I had the pleasure of presenting my research in papermaking from garden plants and the crops of Madison County to the Southwestern Illinois Hemerocallis Society last evening. Since I knew there were teachers in the Society, my presentation focused on both the process and the interdisciplinary connections made in the classroom.
|Sun Pans and Mica Drags|
After carefully examining my landscapes, one member of the Society was excited to share that his grandparents came from Cornwall; and he had been to Liskeard, Cornwall for a family reunion!

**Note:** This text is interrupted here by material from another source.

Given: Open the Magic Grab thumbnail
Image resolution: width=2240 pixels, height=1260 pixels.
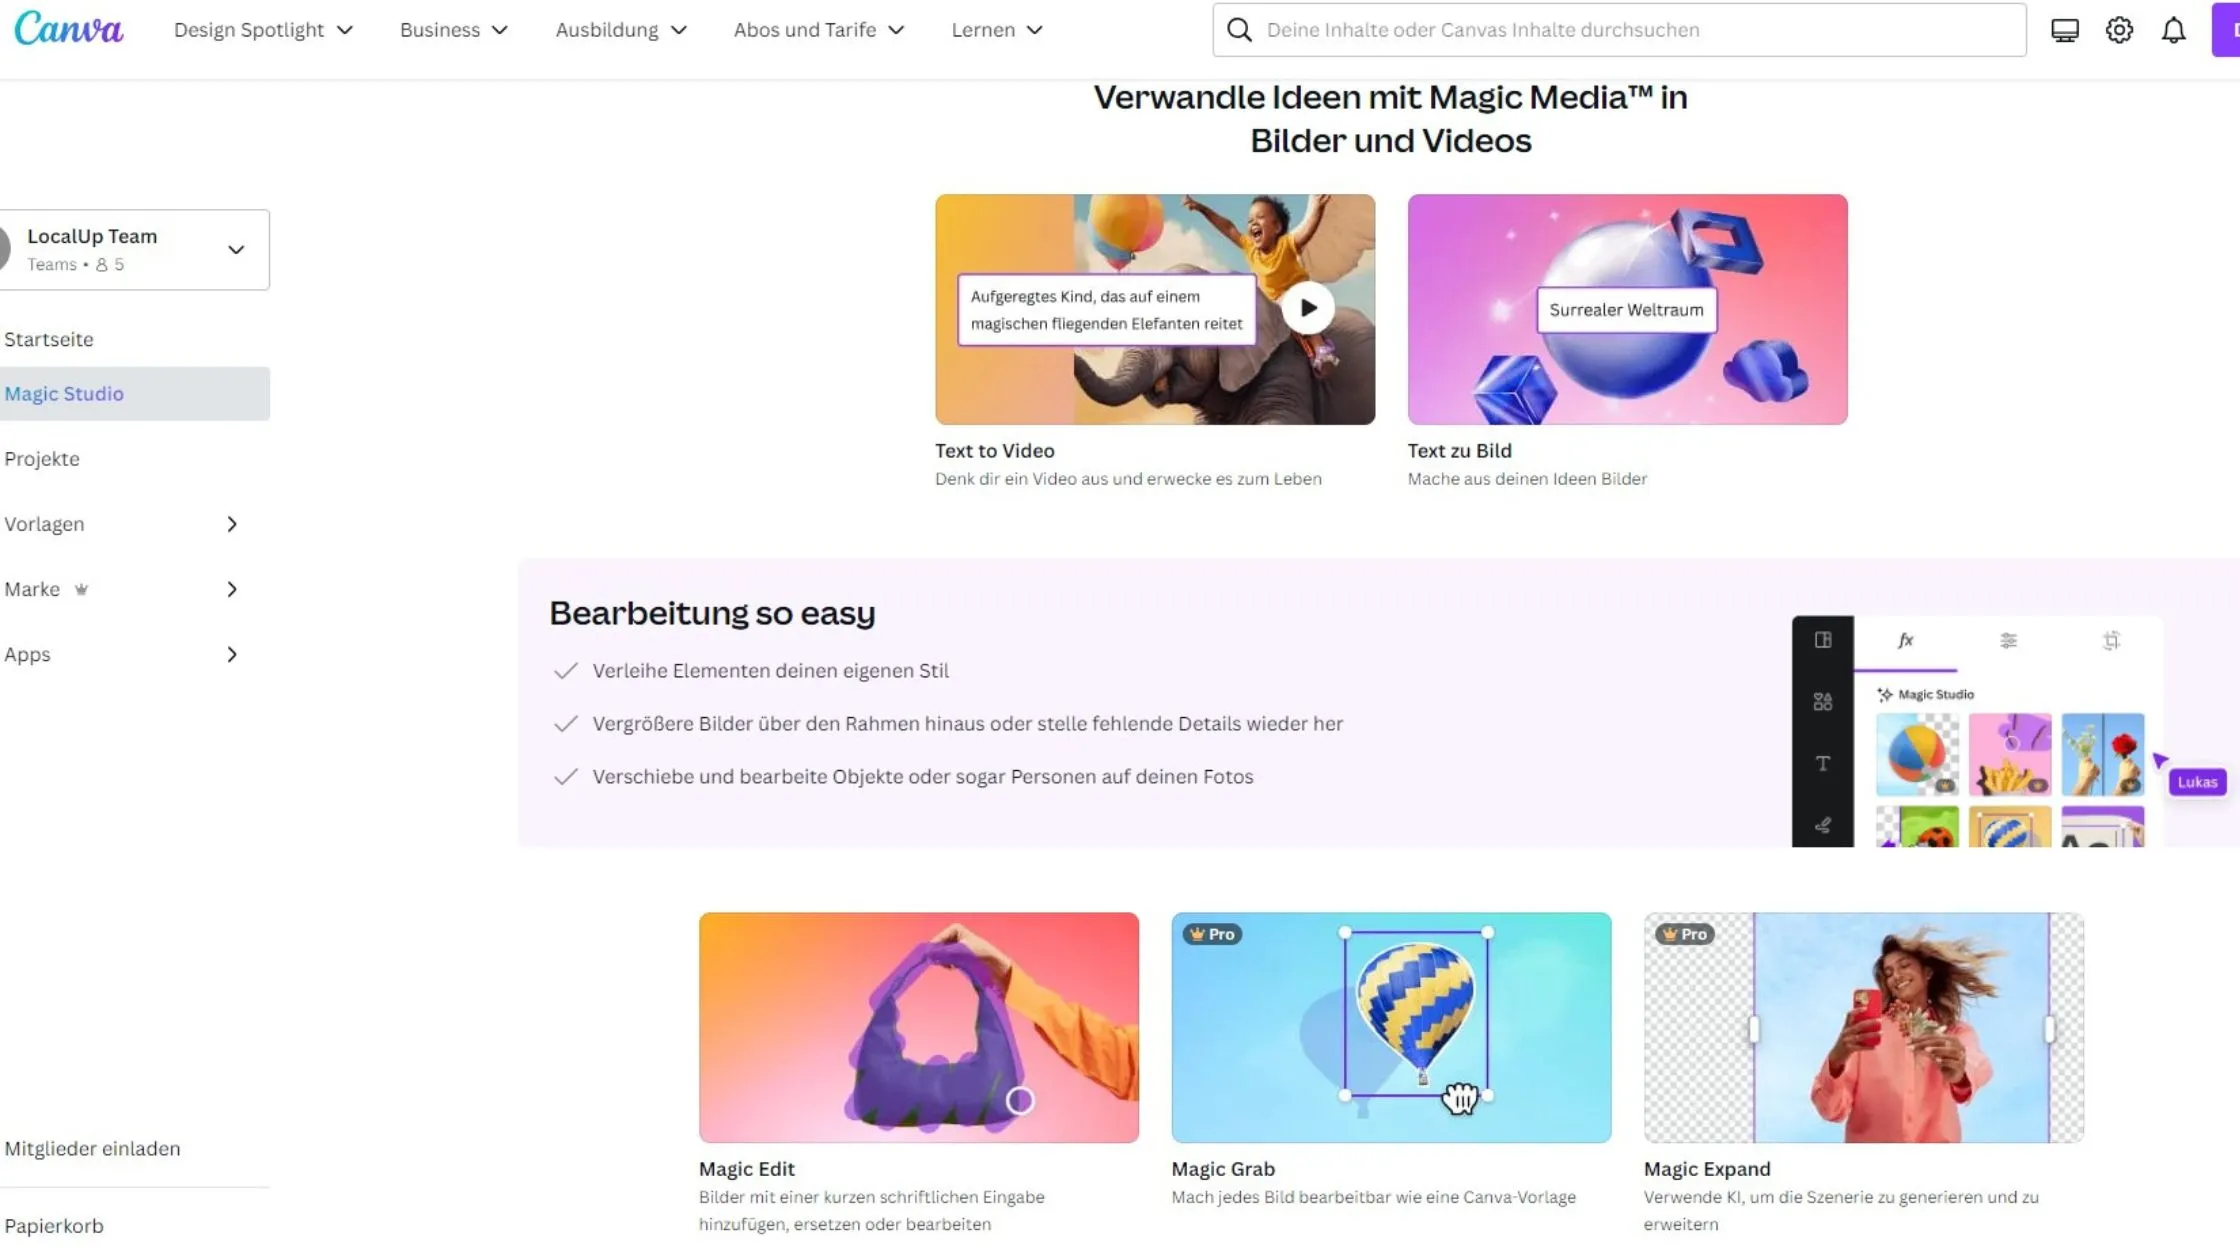Looking at the screenshot, I should (x=1391, y=1027).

The following is a short description from last night's program:
This presentation explores papermaking from plants as a means of experiencing real world interdisciplinary connections between the art studio or classroom and the local organic environment (farms or gardens). By growing and/or harvesting the waste materials (stems, stalks, vines, or leaves) of local crops or landscape plants, processing the pulp, and transforming the pulp into paper for painting, drawings, printing, sculpture, or bookbinding, art students will work together to explore chemistry, botany, agriculture, math, and the history of papermaking, while expanding their critical thinking, planned risk taking, self-motivation, creativity, responsibility, teamwork, time management, interpersonal communication, and a sense of self-worth gained for meeting or exceeding expectations. The presentation will offer step-by-step detailed descriptions and images of the process of papermaking from plants, as well as actual samples of handmade paper and books for teachers who desire art as experience from seed to final binding stitch.